God planted the seed (me) into the dark warm place of my mother's womb. The seed was made up of many parts of my mother and father but it was unique, never before created. The seed grew taking shape and form in the mysterious quiet of the womb becoming more and more recognizable.



In due time the beautiful work of God was ready to be birthed and brought forth into the world. From the moment I was born roots were put down and the tiny sprout was visible. As I grew in height a solid brown trunk held my being. My roots entwined deeper into the earth below me.

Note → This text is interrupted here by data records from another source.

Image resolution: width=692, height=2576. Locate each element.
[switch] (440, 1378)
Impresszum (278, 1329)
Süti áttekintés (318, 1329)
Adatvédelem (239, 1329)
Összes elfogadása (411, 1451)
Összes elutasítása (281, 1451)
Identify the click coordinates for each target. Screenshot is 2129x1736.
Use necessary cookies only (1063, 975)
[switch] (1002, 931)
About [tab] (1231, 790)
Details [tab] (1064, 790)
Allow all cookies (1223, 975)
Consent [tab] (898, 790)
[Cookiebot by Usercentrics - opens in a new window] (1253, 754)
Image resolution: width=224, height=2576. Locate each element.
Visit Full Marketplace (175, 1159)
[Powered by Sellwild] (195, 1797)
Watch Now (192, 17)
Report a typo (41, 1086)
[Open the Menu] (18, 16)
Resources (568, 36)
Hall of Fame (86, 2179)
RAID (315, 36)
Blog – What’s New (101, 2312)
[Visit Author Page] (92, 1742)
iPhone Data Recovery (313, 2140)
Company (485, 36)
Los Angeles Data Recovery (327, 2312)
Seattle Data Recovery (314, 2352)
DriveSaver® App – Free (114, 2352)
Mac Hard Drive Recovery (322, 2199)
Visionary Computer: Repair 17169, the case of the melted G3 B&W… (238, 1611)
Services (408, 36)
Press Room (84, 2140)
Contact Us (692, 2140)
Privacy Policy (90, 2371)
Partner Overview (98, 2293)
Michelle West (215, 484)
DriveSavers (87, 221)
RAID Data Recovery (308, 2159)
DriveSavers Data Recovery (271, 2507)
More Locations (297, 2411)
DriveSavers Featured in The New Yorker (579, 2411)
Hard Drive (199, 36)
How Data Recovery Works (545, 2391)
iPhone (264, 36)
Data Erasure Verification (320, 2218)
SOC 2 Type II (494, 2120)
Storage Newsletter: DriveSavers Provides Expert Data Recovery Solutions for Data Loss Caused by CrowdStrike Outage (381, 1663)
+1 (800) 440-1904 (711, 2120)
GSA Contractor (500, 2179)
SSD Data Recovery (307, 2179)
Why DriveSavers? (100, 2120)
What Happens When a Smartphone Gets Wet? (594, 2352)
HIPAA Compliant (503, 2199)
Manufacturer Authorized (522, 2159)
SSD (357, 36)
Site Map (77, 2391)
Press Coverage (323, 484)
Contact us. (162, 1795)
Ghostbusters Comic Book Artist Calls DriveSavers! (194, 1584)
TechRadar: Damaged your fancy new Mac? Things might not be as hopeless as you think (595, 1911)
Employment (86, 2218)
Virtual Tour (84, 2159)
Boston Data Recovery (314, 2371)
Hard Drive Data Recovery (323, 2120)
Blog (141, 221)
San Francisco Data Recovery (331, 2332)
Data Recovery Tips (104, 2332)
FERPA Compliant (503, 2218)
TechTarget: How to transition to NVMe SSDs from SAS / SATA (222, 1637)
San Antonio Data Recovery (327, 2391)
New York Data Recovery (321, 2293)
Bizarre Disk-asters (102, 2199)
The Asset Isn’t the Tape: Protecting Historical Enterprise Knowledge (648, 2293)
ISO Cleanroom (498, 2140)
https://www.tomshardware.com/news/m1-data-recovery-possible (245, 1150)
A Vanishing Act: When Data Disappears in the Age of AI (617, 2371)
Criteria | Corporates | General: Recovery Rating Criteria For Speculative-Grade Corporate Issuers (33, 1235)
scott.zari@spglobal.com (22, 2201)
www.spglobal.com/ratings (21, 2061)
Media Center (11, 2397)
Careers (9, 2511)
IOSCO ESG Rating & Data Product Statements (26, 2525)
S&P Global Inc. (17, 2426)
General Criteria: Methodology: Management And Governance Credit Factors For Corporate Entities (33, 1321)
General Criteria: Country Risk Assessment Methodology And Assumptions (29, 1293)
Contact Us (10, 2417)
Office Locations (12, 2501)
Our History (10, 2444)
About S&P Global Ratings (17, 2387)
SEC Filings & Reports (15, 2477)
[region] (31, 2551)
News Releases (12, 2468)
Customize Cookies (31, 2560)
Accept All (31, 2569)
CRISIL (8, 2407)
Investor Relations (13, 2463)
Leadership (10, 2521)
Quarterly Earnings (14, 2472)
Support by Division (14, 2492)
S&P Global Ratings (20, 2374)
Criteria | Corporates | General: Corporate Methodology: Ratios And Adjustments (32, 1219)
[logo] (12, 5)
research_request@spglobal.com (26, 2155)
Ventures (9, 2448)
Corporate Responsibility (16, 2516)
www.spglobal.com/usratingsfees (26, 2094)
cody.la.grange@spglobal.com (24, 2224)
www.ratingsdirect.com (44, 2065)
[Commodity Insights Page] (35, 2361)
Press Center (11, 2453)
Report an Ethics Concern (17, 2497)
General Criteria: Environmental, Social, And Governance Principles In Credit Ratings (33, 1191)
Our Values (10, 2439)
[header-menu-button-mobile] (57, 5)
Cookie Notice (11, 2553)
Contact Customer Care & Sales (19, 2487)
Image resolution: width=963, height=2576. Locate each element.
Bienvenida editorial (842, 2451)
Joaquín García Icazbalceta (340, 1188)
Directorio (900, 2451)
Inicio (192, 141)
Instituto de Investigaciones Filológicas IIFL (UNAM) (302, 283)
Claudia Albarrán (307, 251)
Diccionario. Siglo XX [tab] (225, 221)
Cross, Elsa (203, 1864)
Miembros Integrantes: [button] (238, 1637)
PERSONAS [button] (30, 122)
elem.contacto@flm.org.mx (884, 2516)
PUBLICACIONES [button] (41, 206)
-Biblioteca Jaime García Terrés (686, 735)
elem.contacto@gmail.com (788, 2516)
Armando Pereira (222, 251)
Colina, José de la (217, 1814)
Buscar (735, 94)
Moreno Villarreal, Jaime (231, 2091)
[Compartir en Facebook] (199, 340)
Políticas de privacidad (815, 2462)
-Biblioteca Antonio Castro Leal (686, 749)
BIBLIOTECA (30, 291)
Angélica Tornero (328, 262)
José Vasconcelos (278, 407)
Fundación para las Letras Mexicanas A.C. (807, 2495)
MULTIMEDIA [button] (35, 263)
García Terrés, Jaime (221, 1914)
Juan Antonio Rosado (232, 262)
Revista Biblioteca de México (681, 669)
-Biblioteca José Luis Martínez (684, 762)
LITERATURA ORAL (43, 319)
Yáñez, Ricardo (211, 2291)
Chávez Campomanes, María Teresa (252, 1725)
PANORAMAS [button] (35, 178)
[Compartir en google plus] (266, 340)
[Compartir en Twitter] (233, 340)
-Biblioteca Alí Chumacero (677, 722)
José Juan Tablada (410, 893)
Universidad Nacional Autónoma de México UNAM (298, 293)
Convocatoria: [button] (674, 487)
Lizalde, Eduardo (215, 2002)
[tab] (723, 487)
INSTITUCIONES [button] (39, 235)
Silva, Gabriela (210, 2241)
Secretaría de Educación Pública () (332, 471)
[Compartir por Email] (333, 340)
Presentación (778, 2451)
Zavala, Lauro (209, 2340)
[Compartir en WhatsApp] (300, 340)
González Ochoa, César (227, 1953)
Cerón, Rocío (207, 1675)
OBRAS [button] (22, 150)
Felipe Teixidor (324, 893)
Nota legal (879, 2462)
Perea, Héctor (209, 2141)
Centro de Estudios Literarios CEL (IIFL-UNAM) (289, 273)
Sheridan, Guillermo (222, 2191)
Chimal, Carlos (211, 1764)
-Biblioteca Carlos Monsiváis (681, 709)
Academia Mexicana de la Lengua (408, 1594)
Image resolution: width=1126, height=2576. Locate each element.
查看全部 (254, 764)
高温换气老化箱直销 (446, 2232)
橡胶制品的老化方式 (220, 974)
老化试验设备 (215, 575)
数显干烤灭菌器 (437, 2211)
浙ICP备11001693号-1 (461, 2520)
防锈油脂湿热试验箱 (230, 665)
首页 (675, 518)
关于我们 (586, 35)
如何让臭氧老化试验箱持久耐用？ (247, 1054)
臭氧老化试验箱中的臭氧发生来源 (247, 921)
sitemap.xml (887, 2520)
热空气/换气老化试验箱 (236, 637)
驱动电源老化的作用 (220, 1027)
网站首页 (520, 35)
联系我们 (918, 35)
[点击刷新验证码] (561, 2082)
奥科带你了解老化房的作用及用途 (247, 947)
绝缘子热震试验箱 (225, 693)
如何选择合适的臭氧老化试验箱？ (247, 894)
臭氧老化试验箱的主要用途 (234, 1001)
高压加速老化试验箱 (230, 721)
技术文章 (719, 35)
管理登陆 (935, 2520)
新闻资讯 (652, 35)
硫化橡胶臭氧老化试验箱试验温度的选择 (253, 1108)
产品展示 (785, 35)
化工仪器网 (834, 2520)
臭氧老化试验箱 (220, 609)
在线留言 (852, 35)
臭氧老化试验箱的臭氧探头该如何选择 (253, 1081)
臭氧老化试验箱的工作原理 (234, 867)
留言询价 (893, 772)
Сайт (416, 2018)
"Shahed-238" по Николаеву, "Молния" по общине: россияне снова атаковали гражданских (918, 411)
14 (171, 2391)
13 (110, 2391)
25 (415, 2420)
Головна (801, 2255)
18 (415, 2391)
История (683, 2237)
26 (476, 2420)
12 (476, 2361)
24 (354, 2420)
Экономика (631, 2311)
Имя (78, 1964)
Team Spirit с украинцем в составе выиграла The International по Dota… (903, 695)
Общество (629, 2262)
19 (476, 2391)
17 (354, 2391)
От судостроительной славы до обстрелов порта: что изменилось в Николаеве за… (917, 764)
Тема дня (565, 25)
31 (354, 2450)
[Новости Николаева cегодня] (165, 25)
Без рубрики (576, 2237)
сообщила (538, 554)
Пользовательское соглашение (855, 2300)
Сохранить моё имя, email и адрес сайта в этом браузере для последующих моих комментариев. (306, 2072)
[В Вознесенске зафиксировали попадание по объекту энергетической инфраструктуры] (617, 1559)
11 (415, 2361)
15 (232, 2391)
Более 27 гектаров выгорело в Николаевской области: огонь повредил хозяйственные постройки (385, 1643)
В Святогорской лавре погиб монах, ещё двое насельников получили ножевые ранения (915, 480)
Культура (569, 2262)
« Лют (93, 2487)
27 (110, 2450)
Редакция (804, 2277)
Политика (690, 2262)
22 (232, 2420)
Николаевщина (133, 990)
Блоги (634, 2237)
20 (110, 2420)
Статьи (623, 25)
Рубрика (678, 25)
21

I was watered by my mother's love and strengthened. Branches sprung sturdy and green with leaves. I grew and grew and grew. Yet as I got taller and my roots thickened my mother's love was not enough nourishment. I was missing something crucial, something life-sustaining. So I stopped growing, the leaves gradually began to wither and turn brown, some even dropped off. My branches became brittle and were delicate, easily broken. Some began to break under the pressures and demands of the world. What happened to the beautiful seed God had planted?

The life was being slowly starved from me. I was hungry for that living giving water...so hungry. The branches that were left were not my own, they were disconnected, broken and weak. One final blow was the discovery that within my branches I carried a life destroying disease formed in my seed and given to me from my father- the absent father who had not watered me with his love and instead had withheld all love at all.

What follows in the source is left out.